The Christmas #1 record for 1987 wasn’t a novelty, a charity record, or a song about snow and sleighbells. (Thank God.) It was simply the biggest pop act in the country, the freshly-crowned winners of my most recent ‘Very Best Chart Topper’, at the height of their powers, covering a classic.
Always on My Mind, by Pet Shop Boys (their 3rd of four #1s)
4 weeks, from 13th December 1987 – 10th January 1988
Not just ‘covering’ a classic. More grabbing a classic by the scruff of the neck, dressing it up in glitter and lycra, and shoving it onto the dancefloor. Cover versions work best when they take a song away from its usual environs, and this take on what was originally a hit for Elvis Presley certainly does that. From soaring balladry, to pounding Hi-NRG disco…
Great cover versions are also almost always of great originals. The shift in tones, in styles and in genres brings out different shades of meaning, different ways of appreciating the song, but at heart they remain very good in whatever dressing a band hangs on them. Elvis’s version is slick seventies bombast, made for belting out at his Vegas residencies; and the Pet Shop Boys’ take keeps the song’s humungous presence, swapping lush orchestration for thumping synths, while Neil Tennant’s detached performance of the heartfelt vocals adds an almost comic element.

Work to complete:
a) List every performer or act named in the piece on the 1987 Christmas number one.
b) Translate this sentence from the piece on the 1987 Christmas number one into French: "Great cover versions are also almost always of great originals."
c) Please carry on the piece on the 1987 Christmas number one from its last sentence.

Material:
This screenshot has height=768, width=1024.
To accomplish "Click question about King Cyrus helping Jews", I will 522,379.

Final results:
a)
Pet Shop Boys
Elvis Presley
Neil Tennant

b) Les grandes reprises sont aussi presque toujours des reprises de grands originaux.

c)
Do they also change the words? The Elvis version is quite clearly: Maybe I didn’t love you, Quite as often as I could have… Whereas PSBs seem to be singing Quite as often, As I couldn’t… I just be mishearing it, but if they are changed they add a different meaning to the song, and it’s not quite as apologetic.
‘Always on My Mind’ has also been covered by Willie Nelson, as a country ballad, having first been recorded by Brenda Lee in 1972. Elvis’s version, though, was the first to become a hit and so feels like the original. Pet Shop Boys first performed their take for an ITV special on the tenth anniversary of Presley’s death, and it was so well received that they released it as a single a few months later. And as Pet Shop Boys singles go, it’s pretty straightforward. There’s nothing particularly clever, or knowing: it’s just an all-out dancefloor banger – one of those songs that pretty much commands you to get up and start making shapes.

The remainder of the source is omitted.